Confronting Bodies: Adolf Hitler and the Nazi Party, specifically Joseph Goebbels, the Reich Minister for Public Enlightenment and Propaganda, and Adolf Ziegler, president of the Reich Chamber of Visual Arts.

Date of Action: 1933, 1937, 1938

Specific Location: Germany

Description of Artwork: Hitler used the word "degenerate" to describe any art that was modern, expressionist, or non-objective. He also condemned work done Jews, homosexuals, or people he believed to be mentally retarded. Works that went against Nazi ideas--feminist art, anti militarist art, internationalist art, or "Bolshevik" art were also degenerate.

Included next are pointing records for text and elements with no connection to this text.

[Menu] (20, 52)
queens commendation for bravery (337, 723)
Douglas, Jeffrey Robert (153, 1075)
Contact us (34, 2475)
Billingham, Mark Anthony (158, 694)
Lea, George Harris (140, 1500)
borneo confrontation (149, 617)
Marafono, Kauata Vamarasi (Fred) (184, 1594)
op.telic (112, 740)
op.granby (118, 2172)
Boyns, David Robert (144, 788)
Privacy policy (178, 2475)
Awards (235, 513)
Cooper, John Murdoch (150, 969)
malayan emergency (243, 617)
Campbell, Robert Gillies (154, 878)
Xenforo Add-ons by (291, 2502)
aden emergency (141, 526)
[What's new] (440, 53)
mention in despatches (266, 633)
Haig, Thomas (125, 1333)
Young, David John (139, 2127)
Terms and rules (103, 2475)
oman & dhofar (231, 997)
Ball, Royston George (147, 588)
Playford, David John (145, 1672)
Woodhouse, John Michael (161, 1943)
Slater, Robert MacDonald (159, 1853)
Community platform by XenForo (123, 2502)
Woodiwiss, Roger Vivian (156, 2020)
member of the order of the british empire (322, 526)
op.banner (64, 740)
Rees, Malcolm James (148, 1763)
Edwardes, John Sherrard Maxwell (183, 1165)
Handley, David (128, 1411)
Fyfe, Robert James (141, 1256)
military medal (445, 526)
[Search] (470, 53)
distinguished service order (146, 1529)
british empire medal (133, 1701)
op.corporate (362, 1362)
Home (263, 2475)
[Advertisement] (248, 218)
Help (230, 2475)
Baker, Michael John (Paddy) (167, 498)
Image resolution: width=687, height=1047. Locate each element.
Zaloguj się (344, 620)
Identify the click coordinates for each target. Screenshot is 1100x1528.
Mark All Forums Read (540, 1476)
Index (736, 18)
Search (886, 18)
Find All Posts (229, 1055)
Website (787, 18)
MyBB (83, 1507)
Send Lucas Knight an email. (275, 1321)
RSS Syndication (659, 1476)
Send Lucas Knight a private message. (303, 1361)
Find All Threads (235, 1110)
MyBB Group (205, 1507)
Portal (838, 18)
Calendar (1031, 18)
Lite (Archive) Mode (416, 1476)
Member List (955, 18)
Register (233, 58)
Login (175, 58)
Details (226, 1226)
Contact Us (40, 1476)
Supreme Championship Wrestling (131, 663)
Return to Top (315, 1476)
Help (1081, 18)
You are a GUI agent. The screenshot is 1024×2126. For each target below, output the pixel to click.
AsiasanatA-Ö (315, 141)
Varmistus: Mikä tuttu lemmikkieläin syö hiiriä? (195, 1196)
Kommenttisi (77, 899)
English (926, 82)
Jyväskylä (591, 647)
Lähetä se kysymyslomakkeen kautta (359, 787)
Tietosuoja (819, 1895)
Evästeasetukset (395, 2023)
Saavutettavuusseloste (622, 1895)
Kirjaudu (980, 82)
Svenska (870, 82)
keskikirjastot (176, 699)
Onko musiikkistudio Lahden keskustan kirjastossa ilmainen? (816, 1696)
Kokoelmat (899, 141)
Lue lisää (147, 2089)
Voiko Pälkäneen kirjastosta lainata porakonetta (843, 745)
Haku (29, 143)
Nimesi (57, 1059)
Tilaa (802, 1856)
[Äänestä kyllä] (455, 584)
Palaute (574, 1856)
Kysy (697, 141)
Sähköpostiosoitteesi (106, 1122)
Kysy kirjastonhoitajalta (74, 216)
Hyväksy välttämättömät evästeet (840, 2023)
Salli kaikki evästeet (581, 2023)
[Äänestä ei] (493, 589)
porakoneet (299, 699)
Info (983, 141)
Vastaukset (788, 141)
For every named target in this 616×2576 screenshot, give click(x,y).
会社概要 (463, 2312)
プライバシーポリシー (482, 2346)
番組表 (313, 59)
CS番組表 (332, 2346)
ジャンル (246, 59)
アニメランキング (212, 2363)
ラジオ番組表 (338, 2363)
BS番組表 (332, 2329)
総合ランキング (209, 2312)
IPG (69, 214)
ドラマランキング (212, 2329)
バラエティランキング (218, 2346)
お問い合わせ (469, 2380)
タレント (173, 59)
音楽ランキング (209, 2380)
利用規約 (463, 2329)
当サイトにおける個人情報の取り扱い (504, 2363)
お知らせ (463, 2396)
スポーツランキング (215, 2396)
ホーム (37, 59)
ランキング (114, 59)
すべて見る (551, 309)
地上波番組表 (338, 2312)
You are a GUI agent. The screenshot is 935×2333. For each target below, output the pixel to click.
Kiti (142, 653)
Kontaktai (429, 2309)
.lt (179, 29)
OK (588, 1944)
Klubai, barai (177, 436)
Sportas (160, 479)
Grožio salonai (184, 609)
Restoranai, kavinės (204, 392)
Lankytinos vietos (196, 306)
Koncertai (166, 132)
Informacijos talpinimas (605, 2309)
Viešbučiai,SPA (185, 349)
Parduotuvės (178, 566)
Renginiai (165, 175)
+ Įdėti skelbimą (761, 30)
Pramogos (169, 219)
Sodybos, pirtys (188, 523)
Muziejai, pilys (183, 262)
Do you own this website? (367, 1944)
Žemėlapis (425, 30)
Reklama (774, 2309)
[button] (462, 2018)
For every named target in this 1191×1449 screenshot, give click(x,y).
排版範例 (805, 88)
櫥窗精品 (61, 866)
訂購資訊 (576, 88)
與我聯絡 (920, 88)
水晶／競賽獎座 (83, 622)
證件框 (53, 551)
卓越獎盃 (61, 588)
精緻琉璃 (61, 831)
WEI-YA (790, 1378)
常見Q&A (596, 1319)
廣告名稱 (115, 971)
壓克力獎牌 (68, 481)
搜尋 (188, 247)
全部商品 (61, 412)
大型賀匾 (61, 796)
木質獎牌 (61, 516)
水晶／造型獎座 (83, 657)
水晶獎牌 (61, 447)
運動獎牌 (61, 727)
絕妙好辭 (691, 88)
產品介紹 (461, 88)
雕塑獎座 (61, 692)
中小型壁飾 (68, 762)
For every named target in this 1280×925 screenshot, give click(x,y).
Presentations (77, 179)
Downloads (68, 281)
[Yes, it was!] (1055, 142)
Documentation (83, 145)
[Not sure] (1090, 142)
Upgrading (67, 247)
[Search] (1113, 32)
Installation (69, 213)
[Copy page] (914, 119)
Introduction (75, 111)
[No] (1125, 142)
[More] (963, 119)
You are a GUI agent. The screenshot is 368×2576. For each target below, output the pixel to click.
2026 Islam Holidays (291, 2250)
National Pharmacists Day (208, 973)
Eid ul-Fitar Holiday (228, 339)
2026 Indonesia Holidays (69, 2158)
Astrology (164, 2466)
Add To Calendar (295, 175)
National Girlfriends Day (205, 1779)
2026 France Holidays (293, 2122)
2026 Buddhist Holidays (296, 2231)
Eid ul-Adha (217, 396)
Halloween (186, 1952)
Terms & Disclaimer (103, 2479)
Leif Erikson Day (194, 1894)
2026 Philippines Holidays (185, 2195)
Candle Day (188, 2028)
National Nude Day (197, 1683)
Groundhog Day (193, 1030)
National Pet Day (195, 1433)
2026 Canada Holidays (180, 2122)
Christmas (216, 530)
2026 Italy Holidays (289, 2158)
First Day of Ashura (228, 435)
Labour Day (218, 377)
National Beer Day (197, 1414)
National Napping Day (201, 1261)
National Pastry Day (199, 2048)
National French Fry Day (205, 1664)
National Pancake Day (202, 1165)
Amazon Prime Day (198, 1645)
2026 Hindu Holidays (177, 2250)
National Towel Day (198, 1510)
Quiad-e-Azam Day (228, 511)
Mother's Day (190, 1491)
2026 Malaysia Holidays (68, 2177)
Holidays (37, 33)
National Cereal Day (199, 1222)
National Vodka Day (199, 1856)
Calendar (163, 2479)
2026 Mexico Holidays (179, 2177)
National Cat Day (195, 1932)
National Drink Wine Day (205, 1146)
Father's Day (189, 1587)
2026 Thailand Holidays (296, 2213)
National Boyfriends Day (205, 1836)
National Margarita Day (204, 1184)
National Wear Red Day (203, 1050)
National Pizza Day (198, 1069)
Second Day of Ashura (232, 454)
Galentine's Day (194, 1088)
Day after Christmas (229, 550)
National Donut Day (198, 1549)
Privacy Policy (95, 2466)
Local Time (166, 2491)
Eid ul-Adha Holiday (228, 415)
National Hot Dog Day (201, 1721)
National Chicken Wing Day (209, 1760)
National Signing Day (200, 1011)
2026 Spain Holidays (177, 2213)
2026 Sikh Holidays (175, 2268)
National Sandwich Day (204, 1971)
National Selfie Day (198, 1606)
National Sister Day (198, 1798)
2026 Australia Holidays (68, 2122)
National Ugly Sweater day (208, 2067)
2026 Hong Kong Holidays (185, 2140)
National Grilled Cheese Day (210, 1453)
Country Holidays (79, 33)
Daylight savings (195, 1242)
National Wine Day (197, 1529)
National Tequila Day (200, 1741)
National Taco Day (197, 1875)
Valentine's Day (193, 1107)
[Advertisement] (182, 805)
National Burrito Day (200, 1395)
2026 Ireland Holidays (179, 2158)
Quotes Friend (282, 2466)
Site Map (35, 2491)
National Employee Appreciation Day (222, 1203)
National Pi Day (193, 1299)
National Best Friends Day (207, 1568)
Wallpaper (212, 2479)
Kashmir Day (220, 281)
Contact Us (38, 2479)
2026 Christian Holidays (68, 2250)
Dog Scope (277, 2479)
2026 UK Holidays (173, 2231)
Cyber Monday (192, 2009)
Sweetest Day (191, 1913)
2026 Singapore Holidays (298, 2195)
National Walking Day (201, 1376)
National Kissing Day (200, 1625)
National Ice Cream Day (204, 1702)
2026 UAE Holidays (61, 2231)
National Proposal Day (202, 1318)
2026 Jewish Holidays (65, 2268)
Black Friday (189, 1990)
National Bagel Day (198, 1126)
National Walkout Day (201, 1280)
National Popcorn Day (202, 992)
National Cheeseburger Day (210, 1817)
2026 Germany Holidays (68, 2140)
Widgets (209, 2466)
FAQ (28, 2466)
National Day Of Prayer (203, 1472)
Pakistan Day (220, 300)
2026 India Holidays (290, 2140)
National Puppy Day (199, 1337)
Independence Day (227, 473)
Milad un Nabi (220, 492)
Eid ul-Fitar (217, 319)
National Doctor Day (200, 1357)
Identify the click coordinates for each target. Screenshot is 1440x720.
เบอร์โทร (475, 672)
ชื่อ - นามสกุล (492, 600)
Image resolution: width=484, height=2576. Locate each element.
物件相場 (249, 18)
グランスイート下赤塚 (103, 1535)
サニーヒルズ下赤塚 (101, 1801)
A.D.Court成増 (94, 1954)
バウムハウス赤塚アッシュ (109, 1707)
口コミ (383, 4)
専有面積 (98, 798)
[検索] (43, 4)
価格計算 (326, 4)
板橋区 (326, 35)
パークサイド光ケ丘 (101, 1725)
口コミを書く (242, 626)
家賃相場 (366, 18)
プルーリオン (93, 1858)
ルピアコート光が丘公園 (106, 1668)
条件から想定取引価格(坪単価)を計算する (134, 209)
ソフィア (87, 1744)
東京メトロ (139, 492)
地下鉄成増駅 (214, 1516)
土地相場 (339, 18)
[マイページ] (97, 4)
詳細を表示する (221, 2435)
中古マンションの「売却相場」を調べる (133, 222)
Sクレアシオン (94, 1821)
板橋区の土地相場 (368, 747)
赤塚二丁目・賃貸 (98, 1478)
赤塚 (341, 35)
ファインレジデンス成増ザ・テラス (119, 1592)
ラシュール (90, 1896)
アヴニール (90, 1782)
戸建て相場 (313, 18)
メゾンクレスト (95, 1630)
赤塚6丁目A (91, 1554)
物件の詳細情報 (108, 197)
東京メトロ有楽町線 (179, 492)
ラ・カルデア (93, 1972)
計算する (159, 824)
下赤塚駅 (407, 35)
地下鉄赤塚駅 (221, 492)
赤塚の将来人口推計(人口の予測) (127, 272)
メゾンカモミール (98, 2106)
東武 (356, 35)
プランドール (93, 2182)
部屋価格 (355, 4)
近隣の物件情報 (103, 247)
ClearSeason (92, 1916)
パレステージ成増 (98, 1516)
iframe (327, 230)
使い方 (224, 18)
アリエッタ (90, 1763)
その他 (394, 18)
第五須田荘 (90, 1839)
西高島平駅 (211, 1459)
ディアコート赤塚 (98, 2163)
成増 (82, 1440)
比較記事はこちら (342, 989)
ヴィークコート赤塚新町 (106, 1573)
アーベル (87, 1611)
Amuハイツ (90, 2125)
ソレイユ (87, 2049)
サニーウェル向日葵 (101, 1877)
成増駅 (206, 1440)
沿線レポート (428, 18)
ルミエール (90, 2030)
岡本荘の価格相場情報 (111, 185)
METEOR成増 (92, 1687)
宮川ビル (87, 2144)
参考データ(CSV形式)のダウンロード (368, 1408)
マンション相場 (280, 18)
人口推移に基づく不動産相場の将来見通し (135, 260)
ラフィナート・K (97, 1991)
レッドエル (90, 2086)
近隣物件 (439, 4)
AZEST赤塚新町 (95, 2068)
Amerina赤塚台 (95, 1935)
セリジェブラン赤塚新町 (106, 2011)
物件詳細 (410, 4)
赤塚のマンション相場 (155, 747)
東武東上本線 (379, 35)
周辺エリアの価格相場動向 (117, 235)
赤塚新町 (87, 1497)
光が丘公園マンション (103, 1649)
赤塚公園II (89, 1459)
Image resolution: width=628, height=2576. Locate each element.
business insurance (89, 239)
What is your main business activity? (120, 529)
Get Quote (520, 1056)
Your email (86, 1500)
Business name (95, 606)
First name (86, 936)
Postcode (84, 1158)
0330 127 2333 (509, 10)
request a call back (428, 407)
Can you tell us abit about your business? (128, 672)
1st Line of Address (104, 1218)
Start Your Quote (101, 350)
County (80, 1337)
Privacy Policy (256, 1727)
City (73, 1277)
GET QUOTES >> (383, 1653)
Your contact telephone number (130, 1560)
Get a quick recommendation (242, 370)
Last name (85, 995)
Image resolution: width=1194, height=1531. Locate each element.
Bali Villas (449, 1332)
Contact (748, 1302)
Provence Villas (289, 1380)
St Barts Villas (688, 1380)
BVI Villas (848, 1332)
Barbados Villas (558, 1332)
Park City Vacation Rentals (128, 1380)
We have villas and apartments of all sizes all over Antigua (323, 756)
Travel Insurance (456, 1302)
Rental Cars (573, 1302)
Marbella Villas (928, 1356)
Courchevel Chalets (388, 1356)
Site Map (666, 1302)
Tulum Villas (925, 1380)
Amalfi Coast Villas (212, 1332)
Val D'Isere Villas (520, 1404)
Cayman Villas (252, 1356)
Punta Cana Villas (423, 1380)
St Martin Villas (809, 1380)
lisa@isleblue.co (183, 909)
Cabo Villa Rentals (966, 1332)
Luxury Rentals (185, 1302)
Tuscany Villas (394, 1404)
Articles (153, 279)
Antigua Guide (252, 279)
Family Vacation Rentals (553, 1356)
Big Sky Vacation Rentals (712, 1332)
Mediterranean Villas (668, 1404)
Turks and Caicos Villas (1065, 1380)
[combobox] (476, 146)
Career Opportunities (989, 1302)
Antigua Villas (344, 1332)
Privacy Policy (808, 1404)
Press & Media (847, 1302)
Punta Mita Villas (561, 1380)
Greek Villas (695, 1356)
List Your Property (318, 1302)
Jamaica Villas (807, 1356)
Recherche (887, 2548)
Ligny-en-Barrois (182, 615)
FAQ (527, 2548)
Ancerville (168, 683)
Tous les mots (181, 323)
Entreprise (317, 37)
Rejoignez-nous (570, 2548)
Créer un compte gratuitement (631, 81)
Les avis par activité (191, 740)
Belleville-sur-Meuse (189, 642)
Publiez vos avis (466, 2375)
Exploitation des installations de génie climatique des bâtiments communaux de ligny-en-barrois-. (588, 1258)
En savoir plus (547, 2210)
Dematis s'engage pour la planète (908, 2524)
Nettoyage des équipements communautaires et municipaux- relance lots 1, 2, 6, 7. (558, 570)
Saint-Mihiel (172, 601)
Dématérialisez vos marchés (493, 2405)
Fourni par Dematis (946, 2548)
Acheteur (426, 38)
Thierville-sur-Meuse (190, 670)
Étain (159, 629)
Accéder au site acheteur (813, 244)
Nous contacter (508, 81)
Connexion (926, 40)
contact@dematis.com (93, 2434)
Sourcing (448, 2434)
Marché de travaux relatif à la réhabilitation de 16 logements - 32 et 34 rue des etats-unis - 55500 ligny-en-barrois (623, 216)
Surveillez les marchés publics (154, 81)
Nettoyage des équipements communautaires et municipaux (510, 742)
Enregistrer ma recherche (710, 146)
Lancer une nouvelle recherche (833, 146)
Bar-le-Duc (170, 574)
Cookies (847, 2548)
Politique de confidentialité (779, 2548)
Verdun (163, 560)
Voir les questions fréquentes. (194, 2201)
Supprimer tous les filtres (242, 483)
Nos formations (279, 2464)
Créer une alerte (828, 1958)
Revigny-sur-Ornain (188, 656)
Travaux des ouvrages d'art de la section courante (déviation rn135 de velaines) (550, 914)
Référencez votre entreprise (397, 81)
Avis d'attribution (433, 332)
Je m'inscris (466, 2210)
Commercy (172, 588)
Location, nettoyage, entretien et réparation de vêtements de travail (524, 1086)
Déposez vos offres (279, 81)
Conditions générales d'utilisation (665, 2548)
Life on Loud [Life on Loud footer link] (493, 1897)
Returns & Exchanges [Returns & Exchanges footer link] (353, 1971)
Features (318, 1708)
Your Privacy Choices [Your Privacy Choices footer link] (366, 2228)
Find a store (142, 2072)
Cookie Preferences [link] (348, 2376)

Description of Incident: In "Mein Kampf" Hitler promised that once in power "Theater, art, literature, cinema, press...must be cleansed of all manifestations of our rotting world and placed in the service of a moral, political, and cultural idea." In 1933 the attack began with the Professional Civil Service Restoration Act which enabled officials to dismiss non-Aryan practitioners of the arts and confiscate their art in order to "purify" German culture. It was during 1933 that the first exhibitions of degenerate art were held to highlight the "cultural collapse" that the Nazis were going to free Germany from. Hitler saw this attack on modern art as a way of building on the average German's suspicions of the avant-garde to further Nazi objectives against non-Aryans and communists. In 1937 Joseph Goebbels made a decree giving Adolf Ziegler and a five man commission the authority to visit all major German art museums and select works for an exhibition of degenerate art in Munich. They originally selected 700 works from 28 different cities and 32 different museums. The commission then revisited the museums and selected more works to make the total 16,000 works from 1,400 different artists which were shipped to Berlin. This plunder continued until 1938 and was legalized in May of 1938. The Entartete Kunst exhibit of degenerate art opened in July of 1937, the day after the opening of the Grosse deutsche Kunstaustellung, which brought together art that was supposed to demonstrate the triumph of German art in the Third Reich. The art in this exhibition was mainly mediocre genre paintings. The degenerate art not included in Entartete Kunst were stored in a warehouse in Berlin. Those works which could be sold outside Germany for substantial sums were sent to another warehouse where the price was set for the sale of the works. The Entartete Kunst was a chaotic exhibit where the works were vaguely organized into thematic groupings such as religion, Jewish artists, and the vilification of women. Under each work were labels saying how much money the museums had spent to acquire the piece. Quotes and slogans by Nazi critics were written across the walls. During the four months the exhibit was in Munich it attracted more than 2 million visitors and during the next three years it traveled throughout Germany and Austria and attracted more than one million visitors.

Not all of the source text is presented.